(Task material begins)
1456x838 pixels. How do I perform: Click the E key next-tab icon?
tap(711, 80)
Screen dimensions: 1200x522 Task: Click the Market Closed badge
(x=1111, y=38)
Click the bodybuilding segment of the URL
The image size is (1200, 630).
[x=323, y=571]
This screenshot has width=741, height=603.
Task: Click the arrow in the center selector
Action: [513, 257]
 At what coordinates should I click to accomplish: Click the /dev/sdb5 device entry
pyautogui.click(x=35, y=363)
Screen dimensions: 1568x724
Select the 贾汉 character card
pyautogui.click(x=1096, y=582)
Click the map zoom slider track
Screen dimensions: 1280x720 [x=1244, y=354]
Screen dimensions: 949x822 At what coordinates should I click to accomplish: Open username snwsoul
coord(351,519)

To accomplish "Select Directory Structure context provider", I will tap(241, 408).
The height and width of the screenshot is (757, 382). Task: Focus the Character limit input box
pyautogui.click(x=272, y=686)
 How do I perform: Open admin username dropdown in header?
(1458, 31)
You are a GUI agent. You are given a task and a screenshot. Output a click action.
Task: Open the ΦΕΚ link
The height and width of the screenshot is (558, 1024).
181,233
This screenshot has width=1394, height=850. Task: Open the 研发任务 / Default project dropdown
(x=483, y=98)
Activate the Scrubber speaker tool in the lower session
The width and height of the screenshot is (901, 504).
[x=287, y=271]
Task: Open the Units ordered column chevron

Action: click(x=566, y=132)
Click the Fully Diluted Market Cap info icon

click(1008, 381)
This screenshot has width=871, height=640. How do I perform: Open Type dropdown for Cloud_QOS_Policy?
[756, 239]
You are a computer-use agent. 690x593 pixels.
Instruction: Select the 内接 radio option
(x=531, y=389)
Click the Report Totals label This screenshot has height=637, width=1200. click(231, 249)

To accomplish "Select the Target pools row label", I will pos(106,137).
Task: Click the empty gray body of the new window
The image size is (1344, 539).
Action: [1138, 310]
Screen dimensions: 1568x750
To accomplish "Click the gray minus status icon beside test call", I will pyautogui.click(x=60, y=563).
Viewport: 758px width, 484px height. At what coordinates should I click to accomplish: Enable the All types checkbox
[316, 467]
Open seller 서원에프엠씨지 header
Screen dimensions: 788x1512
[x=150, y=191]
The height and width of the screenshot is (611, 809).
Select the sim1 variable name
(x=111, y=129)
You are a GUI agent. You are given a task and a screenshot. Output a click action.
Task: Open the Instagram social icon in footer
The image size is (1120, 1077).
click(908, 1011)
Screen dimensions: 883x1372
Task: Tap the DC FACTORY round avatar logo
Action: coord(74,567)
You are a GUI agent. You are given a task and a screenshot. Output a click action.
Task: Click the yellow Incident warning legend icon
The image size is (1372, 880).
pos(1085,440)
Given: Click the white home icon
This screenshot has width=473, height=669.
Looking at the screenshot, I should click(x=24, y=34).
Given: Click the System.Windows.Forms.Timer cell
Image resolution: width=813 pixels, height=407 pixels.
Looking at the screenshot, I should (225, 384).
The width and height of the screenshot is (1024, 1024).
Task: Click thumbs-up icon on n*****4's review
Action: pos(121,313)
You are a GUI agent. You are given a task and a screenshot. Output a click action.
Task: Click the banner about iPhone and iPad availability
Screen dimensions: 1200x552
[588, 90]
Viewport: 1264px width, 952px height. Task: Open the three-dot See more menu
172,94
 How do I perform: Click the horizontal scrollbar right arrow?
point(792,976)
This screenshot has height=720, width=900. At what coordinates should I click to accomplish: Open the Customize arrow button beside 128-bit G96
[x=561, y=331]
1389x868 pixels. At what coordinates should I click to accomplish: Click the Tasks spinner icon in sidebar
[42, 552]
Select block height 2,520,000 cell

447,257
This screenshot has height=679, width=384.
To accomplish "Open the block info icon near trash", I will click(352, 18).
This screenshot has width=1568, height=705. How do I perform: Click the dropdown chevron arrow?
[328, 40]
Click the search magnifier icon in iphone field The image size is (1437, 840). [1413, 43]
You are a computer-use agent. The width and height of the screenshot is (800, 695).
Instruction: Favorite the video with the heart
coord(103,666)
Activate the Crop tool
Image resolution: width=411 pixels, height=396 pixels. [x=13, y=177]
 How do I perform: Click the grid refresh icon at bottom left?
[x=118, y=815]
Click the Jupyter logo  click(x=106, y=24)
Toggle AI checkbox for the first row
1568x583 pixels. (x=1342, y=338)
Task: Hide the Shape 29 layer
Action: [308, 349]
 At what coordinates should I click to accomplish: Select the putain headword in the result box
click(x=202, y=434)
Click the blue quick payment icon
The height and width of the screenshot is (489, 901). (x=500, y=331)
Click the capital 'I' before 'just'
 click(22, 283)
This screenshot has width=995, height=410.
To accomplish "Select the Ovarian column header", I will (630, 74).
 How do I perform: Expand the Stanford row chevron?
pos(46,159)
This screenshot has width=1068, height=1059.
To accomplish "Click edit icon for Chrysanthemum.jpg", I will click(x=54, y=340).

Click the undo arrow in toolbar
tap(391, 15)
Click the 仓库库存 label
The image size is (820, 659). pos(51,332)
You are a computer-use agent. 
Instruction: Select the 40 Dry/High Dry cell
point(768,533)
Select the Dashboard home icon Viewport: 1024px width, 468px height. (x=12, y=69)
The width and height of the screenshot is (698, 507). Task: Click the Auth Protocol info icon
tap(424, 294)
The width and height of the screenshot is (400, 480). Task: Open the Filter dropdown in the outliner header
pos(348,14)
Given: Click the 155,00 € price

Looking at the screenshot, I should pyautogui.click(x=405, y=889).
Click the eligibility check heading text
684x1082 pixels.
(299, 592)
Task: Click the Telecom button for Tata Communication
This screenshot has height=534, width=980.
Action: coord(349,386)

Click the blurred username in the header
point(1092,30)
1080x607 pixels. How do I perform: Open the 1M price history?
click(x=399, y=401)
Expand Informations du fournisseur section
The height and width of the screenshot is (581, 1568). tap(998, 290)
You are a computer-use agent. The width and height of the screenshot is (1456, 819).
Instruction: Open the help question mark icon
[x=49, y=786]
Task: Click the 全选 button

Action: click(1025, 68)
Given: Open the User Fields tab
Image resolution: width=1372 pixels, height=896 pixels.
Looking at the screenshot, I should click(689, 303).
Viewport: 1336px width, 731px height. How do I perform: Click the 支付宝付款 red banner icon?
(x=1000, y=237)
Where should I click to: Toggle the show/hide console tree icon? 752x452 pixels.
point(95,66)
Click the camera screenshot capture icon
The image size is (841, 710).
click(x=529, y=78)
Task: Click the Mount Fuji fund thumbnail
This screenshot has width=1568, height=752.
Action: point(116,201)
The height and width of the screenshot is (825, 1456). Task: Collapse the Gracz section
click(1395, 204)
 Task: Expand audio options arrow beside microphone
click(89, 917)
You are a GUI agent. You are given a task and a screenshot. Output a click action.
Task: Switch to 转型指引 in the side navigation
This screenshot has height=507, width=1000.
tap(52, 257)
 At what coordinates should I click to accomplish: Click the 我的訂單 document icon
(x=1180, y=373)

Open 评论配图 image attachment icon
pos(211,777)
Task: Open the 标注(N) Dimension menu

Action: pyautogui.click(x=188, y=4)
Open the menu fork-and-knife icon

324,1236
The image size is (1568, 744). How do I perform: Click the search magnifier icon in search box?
(Task material ends)
What you should do
Print the entries again so that each one matches exactly.

Response
1456x838 pixels. How do I perform: Click the E key next-tab icon?
tap(711, 80)
Screen dimensions: 1200x522 Task: Click the Market Closed badge
(x=1111, y=38)
Click the bodybuilding segment of the URL
The image size is (1200, 630).
[x=323, y=571]
This screenshot has width=741, height=603.
Task: Click the arrow in the center selector
Action: [513, 257]
 At what coordinates should I click to accomplish: Click the /dev/sdb5 device entry
pyautogui.click(x=35, y=363)
Screen dimensions: 1568x724
Select the 贾汉 character card
pyautogui.click(x=1096, y=582)
Click the map zoom slider track
Screen dimensions: 1280x720 [x=1244, y=354]
Screen dimensions: 949x822 At what coordinates should I click to accomplish: Open username snwsoul
coord(351,519)

To accomplish "Select Directory Structure context provider", I will tap(241, 408).
The height and width of the screenshot is (757, 382). Task: Focus the Character limit input box
pyautogui.click(x=272, y=686)
 How do I perform: Open admin username dropdown in header?
(1458, 31)
You are a GUI agent. You are given a task and a screenshot. Output a click action.
Task: Open the ΦΕΚ link
The height and width of the screenshot is (558, 1024).
181,233
This screenshot has width=1394, height=850. Task: Open the 研发任务 / Default project dropdown
(x=483, y=98)
Activate the Scrubber speaker tool in the lower session
The width and height of the screenshot is (901, 504).
[x=287, y=271]
Task: Open the Units ordered column chevron

Action: click(x=566, y=132)
Click the Fully Diluted Market Cap info icon

click(1008, 381)
This screenshot has width=871, height=640. How do I perform: Open Type dropdown for Cloud_QOS_Policy?
[756, 239]
You are a computer-use agent. 690x593 pixels.
Instruction: Select the 内接 radio option
(x=531, y=389)
Click the Report Totals label This screenshot has height=637, width=1200. click(231, 249)

To accomplish "Select the Target pools row label", I will pos(106,137).
Task: Click the empty gray body of the new window
The image size is (1344, 539).
Action: [1138, 310]
Screen dimensions: 1568x750
To accomplish "Click the gray minus status icon beside test call", I will pyautogui.click(x=60, y=563).
Viewport: 758px width, 484px height. At what coordinates should I click to accomplish: Enable the All types checkbox
[316, 467]
Open seller 서원에프엠씨지 header
Screen dimensions: 788x1512
[x=150, y=191]
The height and width of the screenshot is (611, 809).
Select the sim1 variable name
(x=111, y=129)
You are a GUI agent. You are given a task and a screenshot. Output a click action.
Task: Open the Instagram social icon in footer
The image size is (1120, 1077).
click(908, 1011)
Screen dimensions: 883x1372
Task: Tap the DC FACTORY round avatar logo
Action: coord(74,567)
You are a GUI agent. You are given a task and a screenshot. Output a click action.
Task: Click the yellow Incident warning legend icon
The image size is (1372, 880).
pos(1085,440)
Given: Click the white home icon
This screenshot has width=473, height=669.
Looking at the screenshot, I should click(x=24, y=34).
Given: Click the System.Windows.Forms.Timer cell
Image resolution: width=813 pixels, height=407 pixels.
Looking at the screenshot, I should (225, 384).
The width and height of the screenshot is (1024, 1024).
Task: Click thumbs-up icon on n*****4's review
Action: pos(121,313)
You are a GUI agent. You are given a task and a screenshot. Output a click action.
Task: Click the banner about iPhone and iPad availability
Screen dimensions: 1200x552
[588, 90]
Viewport: 1264px width, 952px height. Task: Open the three-dot See more menu
172,94
 How do I perform: Click the horizontal scrollbar right arrow?
point(792,976)
This screenshot has height=720, width=900. At what coordinates should I click to accomplish: Open the Customize arrow button beside 128-bit G96
[x=561, y=331]
1389x868 pixels. At what coordinates should I click to accomplish: Click the Tasks spinner icon in sidebar
[42, 552]
Select block height 2,520,000 cell

447,257
This screenshot has height=679, width=384.
To accomplish "Open the block info icon near trash", I will click(352, 18).
This screenshot has width=1568, height=705. How do I perform: Click the dropdown chevron arrow?
[328, 40]
Click the search magnifier icon in iphone field The image size is (1437, 840). [1413, 43]
You are a computer-use agent. The width and height of the screenshot is (800, 695).
Instruction: Favorite the video with the heart
coord(103,666)
Activate the Crop tool
Image resolution: width=411 pixels, height=396 pixels. [x=13, y=177]
 How do I perform: Click the grid refresh icon at bottom left?
[x=118, y=815]
Click the Jupyter logo  click(x=106, y=24)
Toggle AI checkbox for the first row
1568x583 pixels. (x=1342, y=338)
Task: Hide the Shape 29 layer
Action: [308, 349]
 At what coordinates should I click to accomplish: Select the putain headword in the result box
click(x=202, y=434)
Click the blue quick payment icon
The height and width of the screenshot is (489, 901). (x=500, y=331)
Click the capital 'I' before 'just'
 click(22, 283)
This screenshot has width=995, height=410.
To accomplish "Select the Ovarian column header", I will (630, 74).
 How do I perform: Expand the Stanford row chevron?
pos(46,159)
This screenshot has width=1068, height=1059.
To accomplish "Click edit icon for Chrysanthemum.jpg", I will click(x=54, y=340).

Click the undo arrow in toolbar
tap(391, 15)
Click the 仓库库存 label
The image size is (820, 659). pos(51,332)
You are a computer-use agent. 
Instruction: Select the 40 Dry/High Dry cell
point(768,533)
Select the Dashboard home icon Viewport: 1024px width, 468px height. (x=12, y=69)
The width and height of the screenshot is (698, 507). Task: Click the Auth Protocol info icon
tap(424, 294)
The width and height of the screenshot is (400, 480). Task: Open the Filter dropdown in the outliner header
pos(348,14)
Given: Click the 155,00 € price

Looking at the screenshot, I should pyautogui.click(x=405, y=889).
Click the eligibility check heading text
684x1082 pixels.
(299, 592)
Task: Click the Telecom button for Tata Communication
This screenshot has height=534, width=980.
Action: coord(349,386)

Click the blurred username in the header
point(1092,30)
1080x607 pixels. How do I perform: Open the 1M price history?
click(x=399, y=401)
Expand Informations du fournisseur section
The height and width of the screenshot is (581, 1568). tap(998, 290)
You are a computer-use agent. The width and height of the screenshot is (1456, 819).
Instruction: Open the help question mark icon
[x=49, y=786]
Task: Click the 全选 button

Action: click(1025, 68)
Given: Open the User Fields tab
Image resolution: width=1372 pixels, height=896 pixels.
Looking at the screenshot, I should click(689, 303).
Viewport: 1336px width, 731px height. How do I perform: Click the 支付宝付款 red banner icon?
(x=1000, y=237)
Where should I click to: Toggle the show/hide console tree icon? 752x452 pixels.
point(95,66)
Click the camera screenshot capture icon
The image size is (841, 710).
click(x=529, y=78)
Task: Click the Mount Fuji fund thumbnail
This screenshot has width=1568, height=752.
Action: point(116,201)
The height and width of the screenshot is (825, 1456). Task: Collapse the Gracz section
click(1395, 204)
 Task: Expand audio options arrow beside microphone
click(89, 917)
You are a GUI agent. You are given a task and a screenshot. Output a click action.
Task: Switch to 转型指引 in the side navigation
This screenshot has height=507, width=1000.
tap(52, 257)
 At what coordinates should I click to accomplish: Click the 我的訂單 document icon
(x=1180, y=373)

Open 评论配图 image attachment icon
pos(211,777)
Task: Open the 标注(N) Dimension menu

Action: pyautogui.click(x=188, y=4)
Open the menu fork-and-knife icon

324,1236
The image size is (1568, 744). How do I perform: Click the search magnifier icon in search box?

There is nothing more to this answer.